Цвейг снова полез в карман и достал оттуда древний хронометр. Он демонстративно сдвинул крышку и принялся разглядывать кристаллический экран со шкалой. Наконец, кивнув, он произнес:
— Соберите руководителей вашего мира, губернатор. Я дам вам время обсудить решение. Новатор Прискос — человек терпеливый. Однако он рассчитывает на мое присутствие на вашем обсуждении, дабы гарантировать, что вопрос о передаче привилегии Дому Гераклиуса рассматривается серьезно.
В ответ на его заискивающую улыбку Маттиас нахмурил брови. Губернатор не любил людей, которые его заставляли выкручиваться.
— То, что служит во славу Бога-Императора, истинно и будет жить. А то, что вредит Империуму, построенному Его детьми, ложно, и должно быть искоренено огнем и мечом. С пылающим сердцем и холодным разумом мы должны победить все то, что перечит воле Императора. Победа нам уготована. Вера в Императора нам ее обеспечит.
Слова наполняли звоном древнюю богато украшенную часовню: они раздавались из вокс-трансляторов напоминающего череп шлема капеллана Валака и повторялись громкоговорителями, вмонтированными в каменных херувимов и горгулий, которые взирали с огромных базальтовых колонн, поддерживающих высокий потолок из витражного оргстекла. Сквозь полупрозрачную крышу светили звезды, отбрасывая небесные тени на собравшуюся в огромном храме толпу.

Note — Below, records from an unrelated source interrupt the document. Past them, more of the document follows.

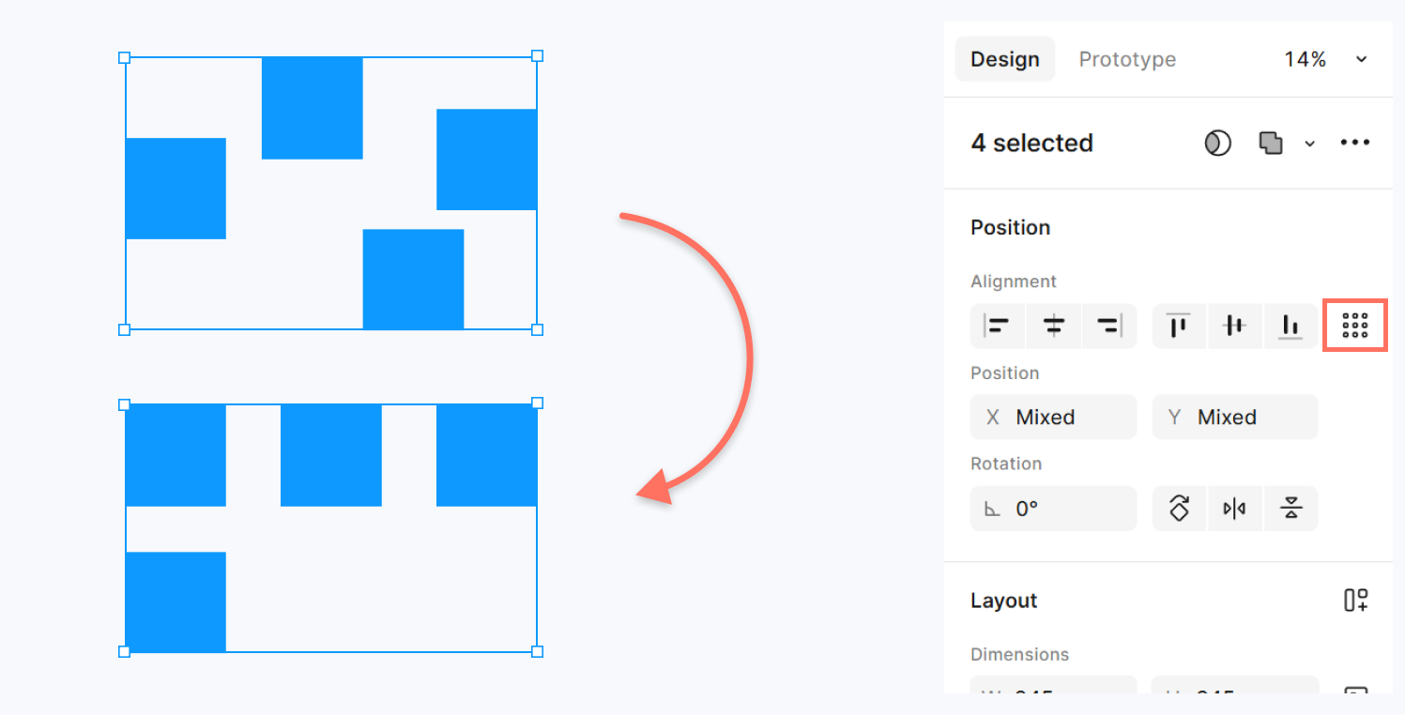Add auto layout from Layout section
This screenshot has height=715, width=1405.
point(1355,601)
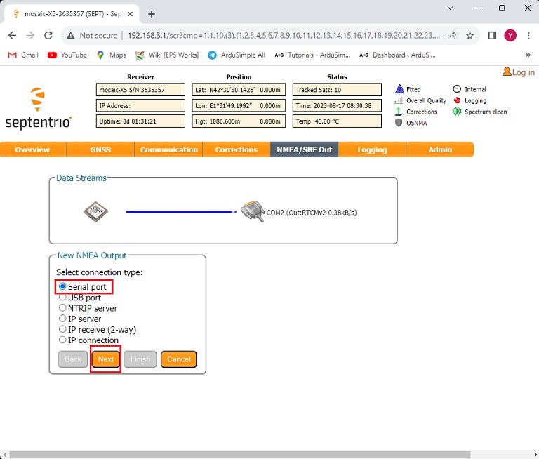Click the OSNMA shield icon

pos(399,123)

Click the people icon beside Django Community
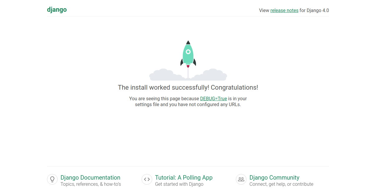(x=241, y=179)
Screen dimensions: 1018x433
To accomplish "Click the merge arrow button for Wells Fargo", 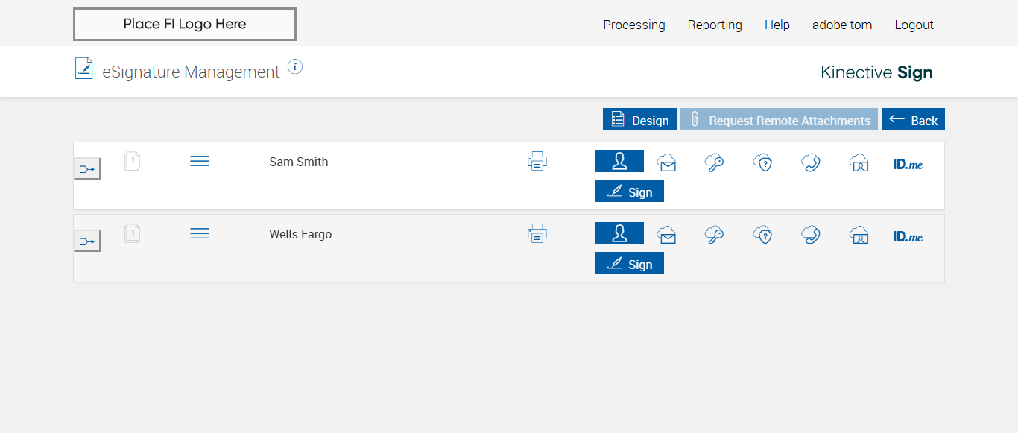I will coord(87,241).
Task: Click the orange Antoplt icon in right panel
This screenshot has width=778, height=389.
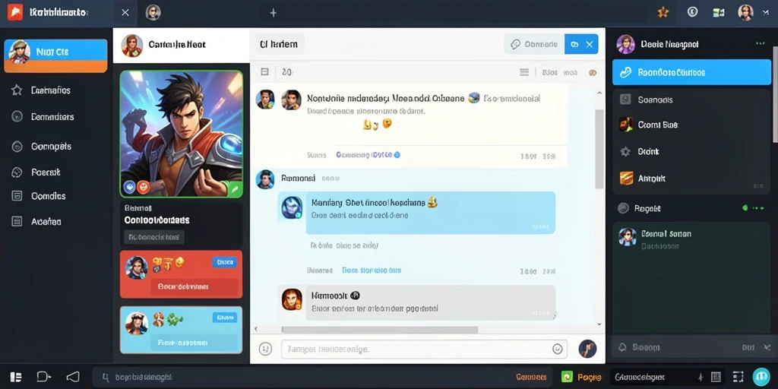Action: (x=626, y=178)
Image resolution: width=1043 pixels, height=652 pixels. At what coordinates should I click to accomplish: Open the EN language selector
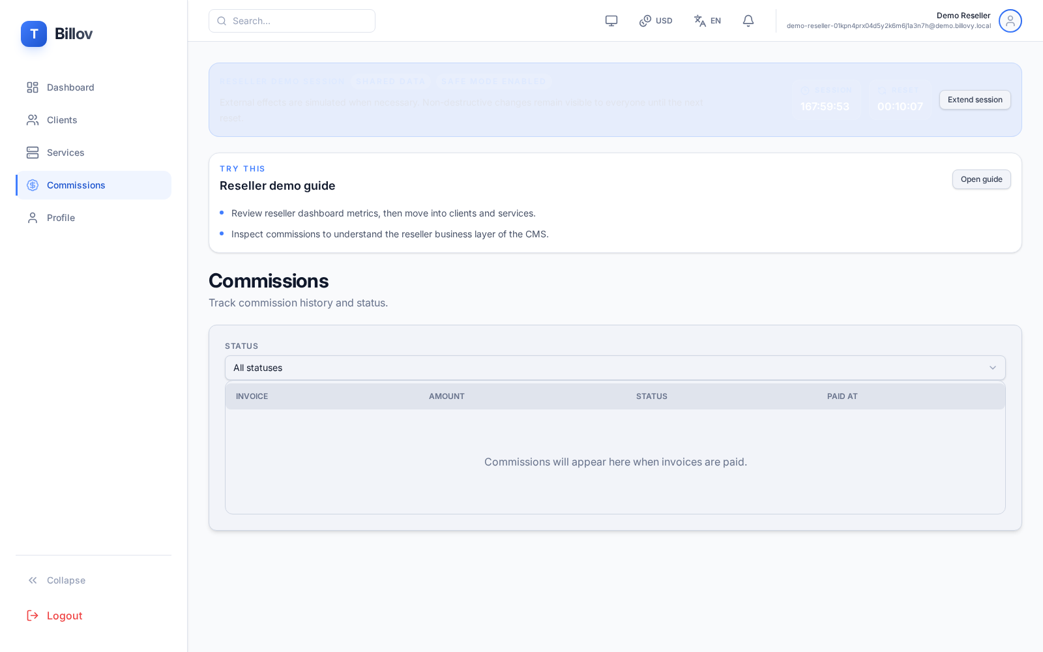tap(707, 21)
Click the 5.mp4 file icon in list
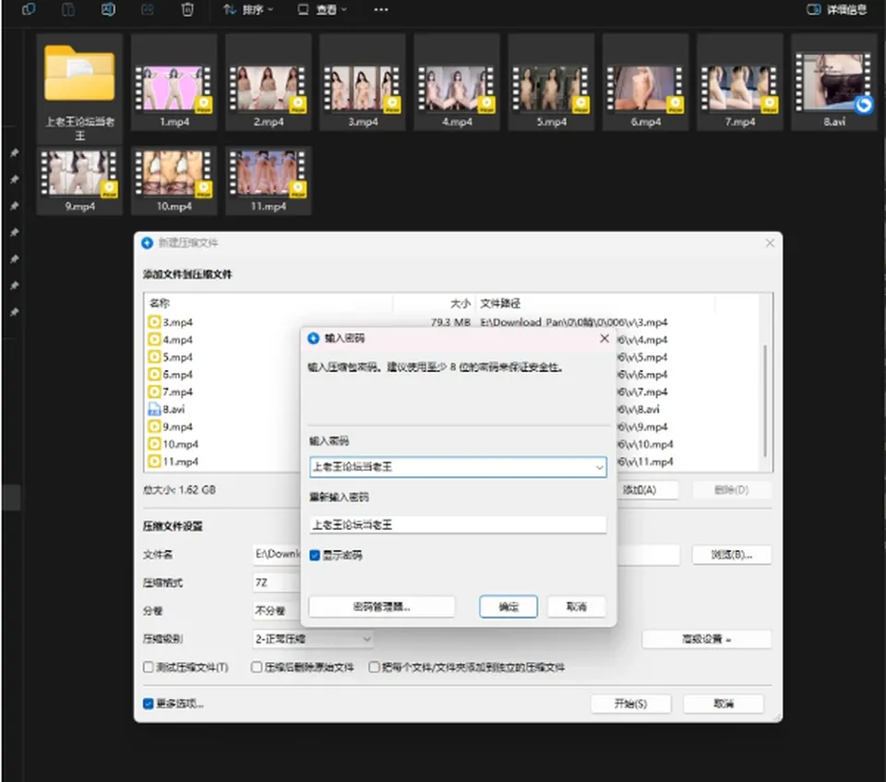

Все внимавшие речам Валака были гигантами, даже самый низкий из них был выше двух метров. Каждый из этих великанов носил на себе тяжелую керамитовую броню. Их увесистые блекло-зеленые доспехи были покрыты черными и коричневыми камуфляжными пятнами. Пятнистая камуфляжная раскраска или маскировочная сетка отсутствовала лишь на правом оплечье. Толстый слой брони, покрывавший правое плечо каждого из гигантов представлял собой оливково-зеленый щит, перечеркнутый скрещенными черными мечами. Этот символ возвещал об участи тысячи миров. Это был знак Адептус Астартес, ордена космодесантников, которых называли Приносящими Войну Императора.